Saved data entries:
____
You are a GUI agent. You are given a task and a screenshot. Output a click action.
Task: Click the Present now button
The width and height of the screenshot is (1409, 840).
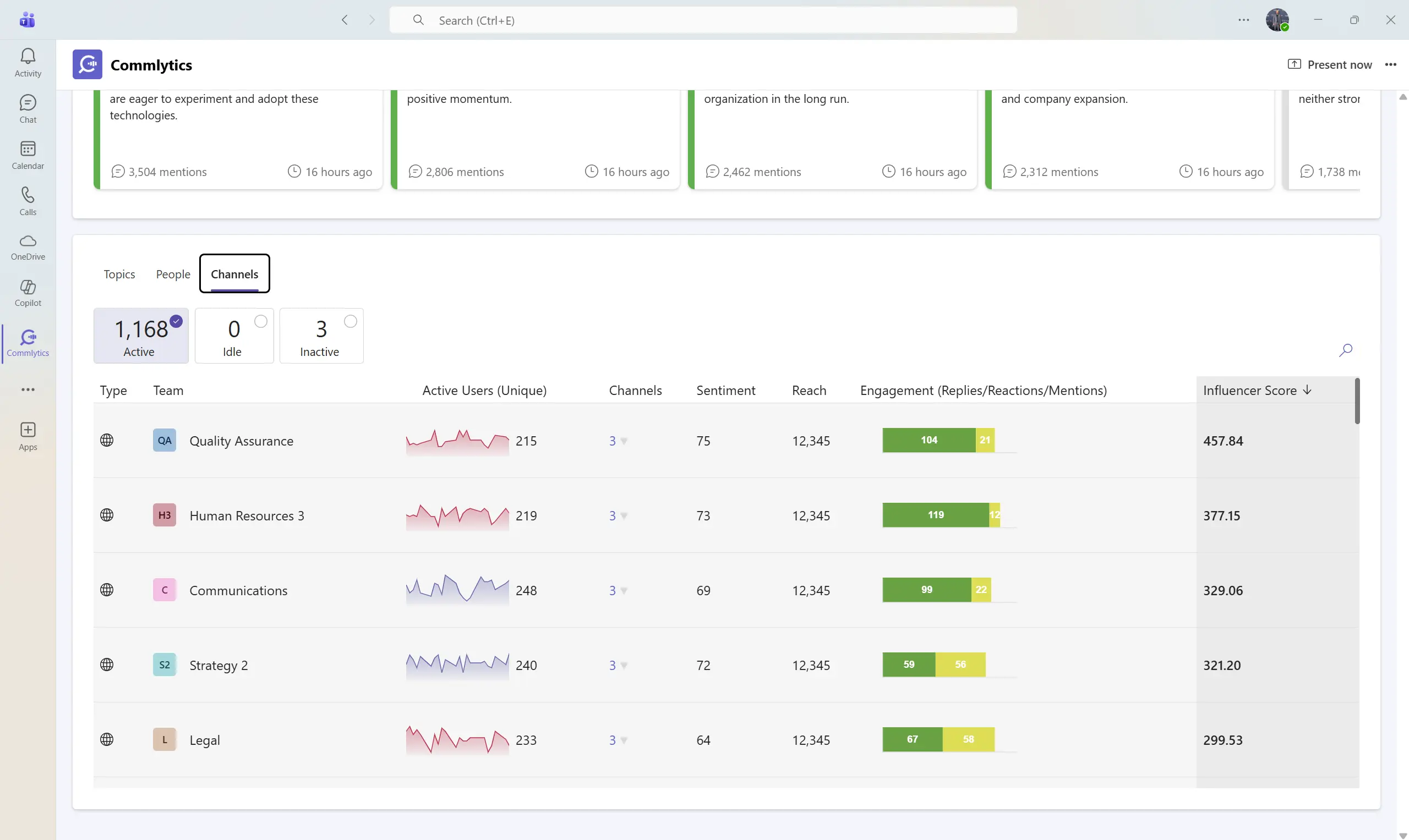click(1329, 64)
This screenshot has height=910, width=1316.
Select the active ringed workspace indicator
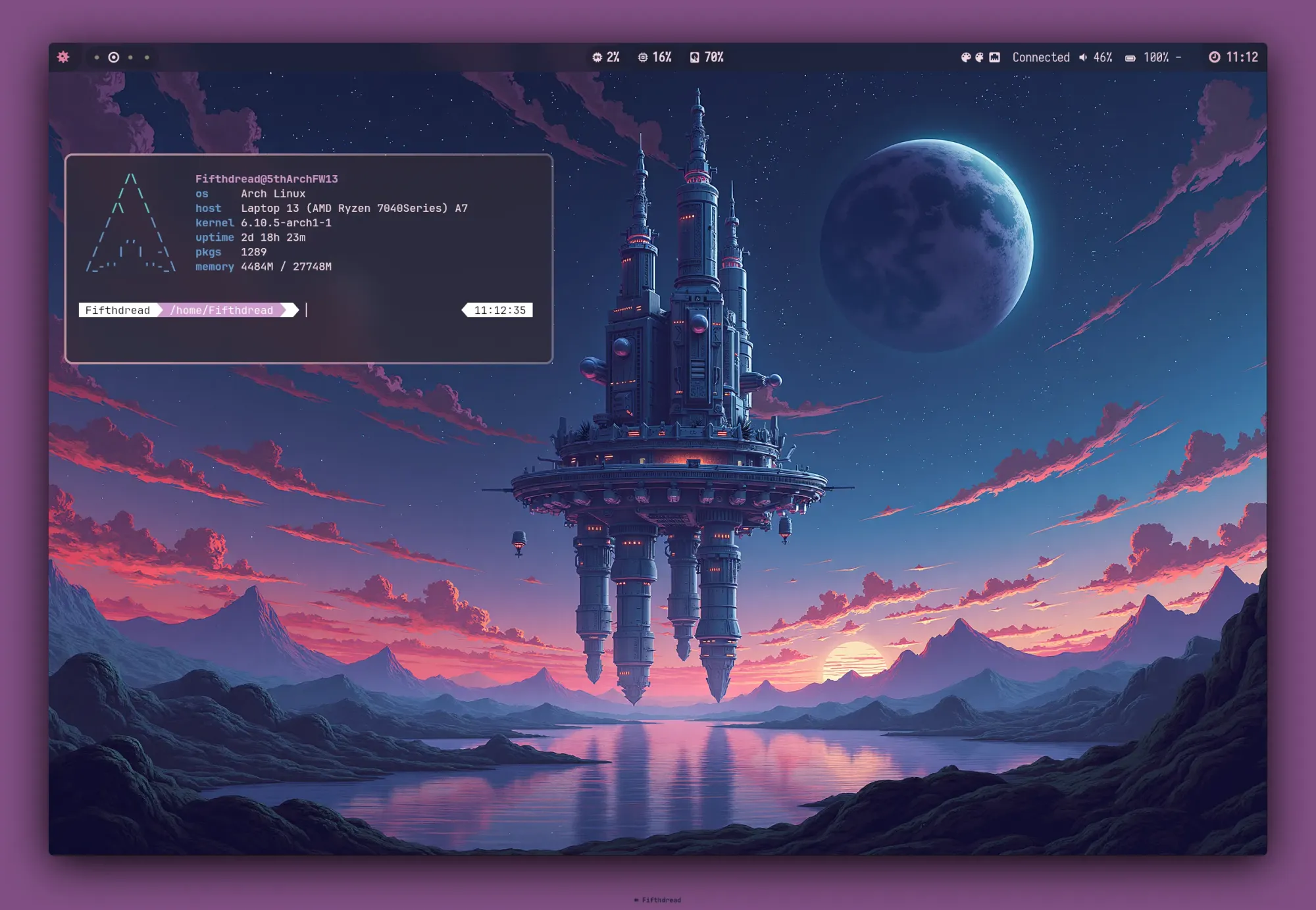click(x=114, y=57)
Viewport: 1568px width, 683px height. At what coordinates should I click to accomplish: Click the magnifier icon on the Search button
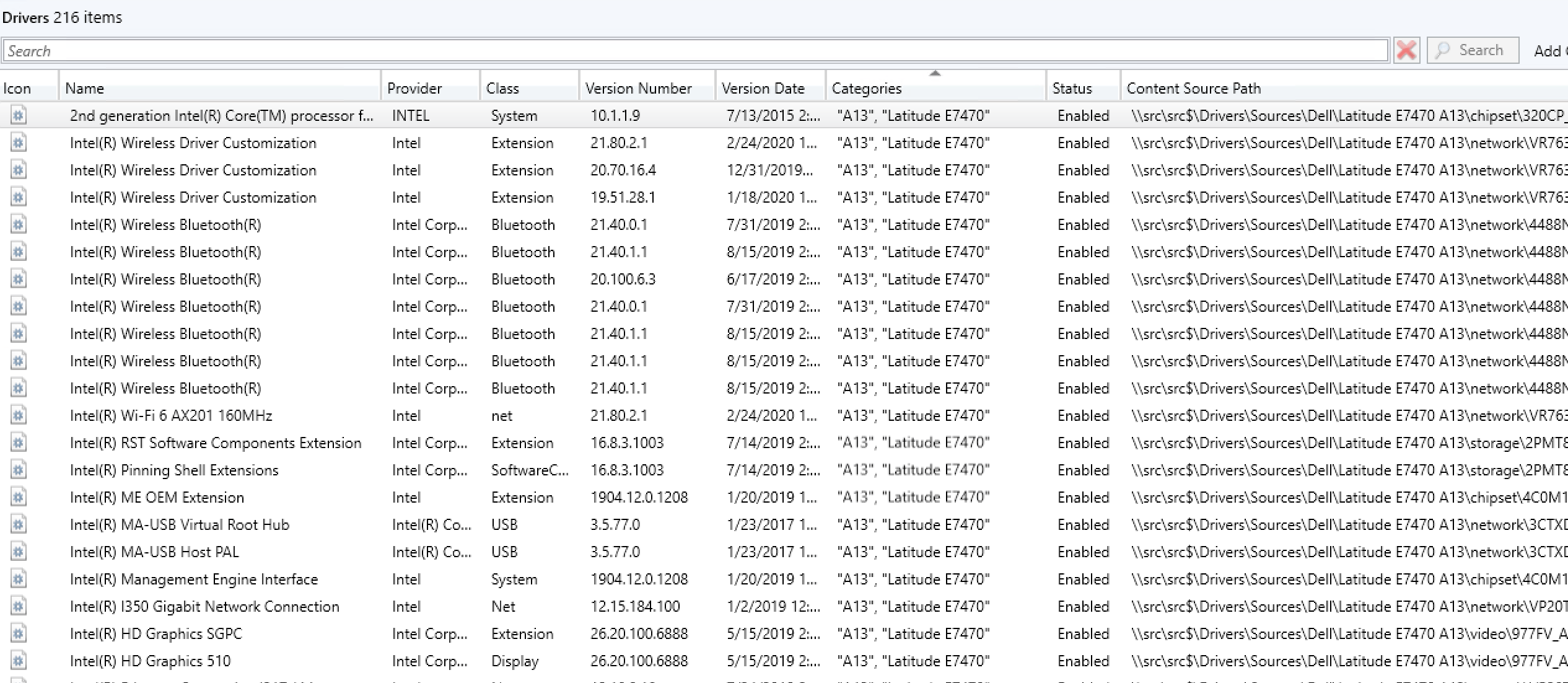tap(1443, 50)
____
• _EXERCISE_
If pictures appear, drop them, and retype exactly the lines from the "The width and" line through the last line of the data above.

• _ANSWER SPACE_
The width and height of the screenshot is (1409, 840).
click(1329, 64)
This screenshot has height=910, width=1316.
Select the active ringed workspace indicator
click(x=114, y=57)
Viewport: 1568px width, 683px height. At what coordinates should I click to accomplish: Click the magnifier icon on the Search button
tap(1443, 50)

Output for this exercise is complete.